Uccidimi by Chiara Cilli

Uccidimi by Chiara Cilli

autore:Chiara Cilli [Cilli, Chiara]
La lingua: ita
Format: epub
pubblicato: 2016-07-31T16:00:00+00:00


CAPITOLO 12

Le grida terrificanti di Sofyia e Aleksandra Nikolayev infestavano il mio studio. Erano come entità tangibili che mi levitavano intorno, urlavano nelle mie orecchie, mi tormentavano con il loro immenso dolore.

Non riuscivo a togliermi l'immagine di Aleksandra dalla testa. Lo sguardo fisso, la rivedevo prendere a pugni la mia scrivania, strillare come fosse posseduta.

Dalla rabbia.

Dal panico.

Mai una volta che mi aveva supplicato di porre fine a quell'orrore.

Mai una volta che avevo distolto gli occhi da lei.

E ora, ero pietrificato.

La cenere della mia sigaretta, che pendeva tra l'indice e il medio, stava cadendo sul pavimento.

Ma su di me colava la vergogna.

Densa come pece.

Viscida come sangue.

Impossibile da lavare via.

Lasciai che mi ammantasse, il petto che si stringeva in una morsa asfissiante e spietata.

Rivolto verso la finestra, mi accorsi dell'arrivo del mio uomo migliore solo quando il suo pugno si abbatté sul battente della porta, facendo vibrare i cardini.

«Che cazzo era quello?» tuonò.

Non aveva mai alzato la voce in quel modo. Quella maledetta femmina era riuscita a turbare anche una macchina omicida come lui.

Aveva cambiato tutti noi senza che ce ne rendessimo conto.

Senza che potessimo fermarla.

Ci aveva costretto ad andare oltre i limiti.

Feci un ultimo tiro, poi mi alzai per aprire la finestra. Spensi la cicca sul davanzale e la gettai di sotto. «Una misura necessaria».

«Una misura necessaria?»

Si approssimò, l'espressione furibonda.

«Come cazzo puoi dire una cosa del genere?»

Soffiai l'aria fuori dal naso, adombrandomi. «Cade…»

Un nuovo cazzotto, stavolta sul tavolo, mi zittì. «Hai appena fatto violentare una donna.
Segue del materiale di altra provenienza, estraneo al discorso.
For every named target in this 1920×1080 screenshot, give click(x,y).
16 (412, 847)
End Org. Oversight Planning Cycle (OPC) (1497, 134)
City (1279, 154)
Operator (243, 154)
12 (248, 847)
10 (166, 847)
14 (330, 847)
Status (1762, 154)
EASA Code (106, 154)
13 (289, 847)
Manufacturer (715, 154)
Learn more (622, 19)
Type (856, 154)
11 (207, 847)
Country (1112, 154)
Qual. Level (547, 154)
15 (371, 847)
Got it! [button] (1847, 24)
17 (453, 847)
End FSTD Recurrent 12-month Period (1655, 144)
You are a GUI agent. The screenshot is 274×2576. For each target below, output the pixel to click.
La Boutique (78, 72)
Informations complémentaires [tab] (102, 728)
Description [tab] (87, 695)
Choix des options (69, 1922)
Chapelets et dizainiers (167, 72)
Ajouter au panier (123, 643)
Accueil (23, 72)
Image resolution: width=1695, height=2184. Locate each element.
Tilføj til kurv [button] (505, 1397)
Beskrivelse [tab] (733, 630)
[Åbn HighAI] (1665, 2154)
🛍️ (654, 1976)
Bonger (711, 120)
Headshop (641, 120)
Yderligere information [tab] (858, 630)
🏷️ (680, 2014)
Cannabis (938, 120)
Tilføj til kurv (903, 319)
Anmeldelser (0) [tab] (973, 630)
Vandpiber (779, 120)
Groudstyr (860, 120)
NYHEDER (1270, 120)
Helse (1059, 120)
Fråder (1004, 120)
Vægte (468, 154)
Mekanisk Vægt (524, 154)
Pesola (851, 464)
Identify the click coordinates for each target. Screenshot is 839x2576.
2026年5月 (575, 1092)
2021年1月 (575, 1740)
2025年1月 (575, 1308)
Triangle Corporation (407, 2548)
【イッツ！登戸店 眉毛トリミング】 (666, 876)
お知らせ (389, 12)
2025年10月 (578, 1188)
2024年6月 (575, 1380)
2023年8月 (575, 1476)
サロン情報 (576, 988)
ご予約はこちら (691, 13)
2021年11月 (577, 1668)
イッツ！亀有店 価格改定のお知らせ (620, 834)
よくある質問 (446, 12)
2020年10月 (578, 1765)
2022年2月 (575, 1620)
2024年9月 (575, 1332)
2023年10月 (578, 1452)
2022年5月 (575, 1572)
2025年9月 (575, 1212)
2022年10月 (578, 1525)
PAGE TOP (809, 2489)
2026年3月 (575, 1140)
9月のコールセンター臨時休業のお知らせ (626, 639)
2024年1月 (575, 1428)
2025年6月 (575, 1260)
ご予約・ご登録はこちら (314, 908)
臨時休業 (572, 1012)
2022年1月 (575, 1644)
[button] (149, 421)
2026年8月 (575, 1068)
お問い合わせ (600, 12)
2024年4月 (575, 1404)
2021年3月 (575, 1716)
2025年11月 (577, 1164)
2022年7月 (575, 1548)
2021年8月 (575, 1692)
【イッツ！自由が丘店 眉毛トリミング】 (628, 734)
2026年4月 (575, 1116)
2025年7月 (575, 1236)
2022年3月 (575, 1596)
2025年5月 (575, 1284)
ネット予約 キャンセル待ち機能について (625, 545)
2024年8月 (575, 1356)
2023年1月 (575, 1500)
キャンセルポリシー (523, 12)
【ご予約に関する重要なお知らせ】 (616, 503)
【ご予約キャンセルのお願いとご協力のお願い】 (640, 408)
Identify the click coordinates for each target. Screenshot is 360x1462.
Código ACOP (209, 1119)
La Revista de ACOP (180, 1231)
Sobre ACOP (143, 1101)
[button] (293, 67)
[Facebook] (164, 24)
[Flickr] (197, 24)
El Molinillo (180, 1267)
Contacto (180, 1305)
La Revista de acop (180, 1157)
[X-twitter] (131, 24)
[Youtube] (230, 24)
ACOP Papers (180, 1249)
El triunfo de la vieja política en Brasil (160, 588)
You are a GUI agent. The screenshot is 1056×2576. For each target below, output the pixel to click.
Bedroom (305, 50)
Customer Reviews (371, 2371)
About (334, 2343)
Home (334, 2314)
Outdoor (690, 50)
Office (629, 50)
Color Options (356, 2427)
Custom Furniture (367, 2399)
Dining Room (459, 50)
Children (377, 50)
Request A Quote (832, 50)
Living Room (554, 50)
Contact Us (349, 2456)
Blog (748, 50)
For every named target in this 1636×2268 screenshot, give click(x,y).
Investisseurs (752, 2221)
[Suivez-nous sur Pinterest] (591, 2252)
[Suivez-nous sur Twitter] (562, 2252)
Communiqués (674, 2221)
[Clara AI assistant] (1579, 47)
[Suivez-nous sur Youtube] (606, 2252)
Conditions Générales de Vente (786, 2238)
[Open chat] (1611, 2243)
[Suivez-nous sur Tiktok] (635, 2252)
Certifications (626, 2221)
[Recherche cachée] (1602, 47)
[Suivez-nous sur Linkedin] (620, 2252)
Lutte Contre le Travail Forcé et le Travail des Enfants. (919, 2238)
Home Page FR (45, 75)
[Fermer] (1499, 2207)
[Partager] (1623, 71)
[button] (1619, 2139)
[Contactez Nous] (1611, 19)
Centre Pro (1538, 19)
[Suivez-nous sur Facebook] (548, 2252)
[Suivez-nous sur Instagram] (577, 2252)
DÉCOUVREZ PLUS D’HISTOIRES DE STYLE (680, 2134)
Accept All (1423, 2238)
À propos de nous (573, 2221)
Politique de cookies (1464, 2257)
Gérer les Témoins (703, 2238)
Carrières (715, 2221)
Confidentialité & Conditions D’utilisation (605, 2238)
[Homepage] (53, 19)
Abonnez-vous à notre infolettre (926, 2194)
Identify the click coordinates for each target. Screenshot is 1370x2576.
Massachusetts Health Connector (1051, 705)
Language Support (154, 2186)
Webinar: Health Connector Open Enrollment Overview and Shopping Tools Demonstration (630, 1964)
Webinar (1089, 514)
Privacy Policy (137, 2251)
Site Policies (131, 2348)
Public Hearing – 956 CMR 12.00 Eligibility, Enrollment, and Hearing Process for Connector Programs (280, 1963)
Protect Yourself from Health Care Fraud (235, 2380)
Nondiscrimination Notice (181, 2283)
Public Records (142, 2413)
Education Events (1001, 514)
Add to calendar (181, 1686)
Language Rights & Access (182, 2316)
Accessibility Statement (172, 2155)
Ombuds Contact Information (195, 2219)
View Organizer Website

Davanti a sua figlia, Cristo santo!»

«L'hai vista, cazzo!» sbottai, allargando il braccio. Lo fulminai con lo sguardo. «Hai visto quanto era forte.

Nessuna tortura sarebbe stata in grado di farla capitolare».

Lui azzerò la distanza tra di noi, il volto minaccioso a un nonnulla dal mio.

«Avevo appena iniziato a lavorare su di lei, Leks. Dovevi. Darmi. Tempo».

«Cade» ringhiai, perentorio. «Dovevo scatenare la sua reazione».

«Tu hai annientato quella ragazza!»

Mi tirai impercettibilmente indietro, diffidente e incerto su come gestire questo suo inaspettato comportamento.

Non lo avevo mai visto mostrare alcuna emozione, nemmeno nel togliere la vita a una persona.

Da dove nasceva tutta questa animosità?

Era per lei?

«Sai cosa significa?» continuò ad assalirmi. «Significa che potrai anche averla indotta ad accettare di far fuori Henri Lamaze, ma ciò non implica che sia fisicamente in grado di farlo».

Un campanello d'allarme si accese nella mia mente. Ridussi le palpebre a due fessure mentre interpretavo le parole del mio campione.

«Lo farà» affermai risoluto, per poi aggiungere incollerito: «O la riporterai qui e la farò assistere a uno spettacolo ancora più cruento».

Mi diede un pugno.

Il mio dannatissimo uomo più fidato osò colpirmi.

Osò afferrarmi per la collottola e inchiodarmi al muro come fossi un insulso moscerino da spaventare.

«Chi sei tu, huh? Chi sei?» ruggì.

«Perché l'Aleksej che conosco non si sarebbe mai abbassato a un tale livello per ottenere qualcosa».

Sogghignai. «C'è sempre una prima volta, amico».

«Ti rendi conto di quello che hai fatto?» Mi staccò dalla parete e mi ci sbatté di nuovo, proprio come poco prima avevo fatto con Aleksandra, con tanta irruenza da strapparmi un grugnito.

«Te ne rendi conto?»

«Sì!» Lo spintonai lontano da me con tutta la forza che avevo.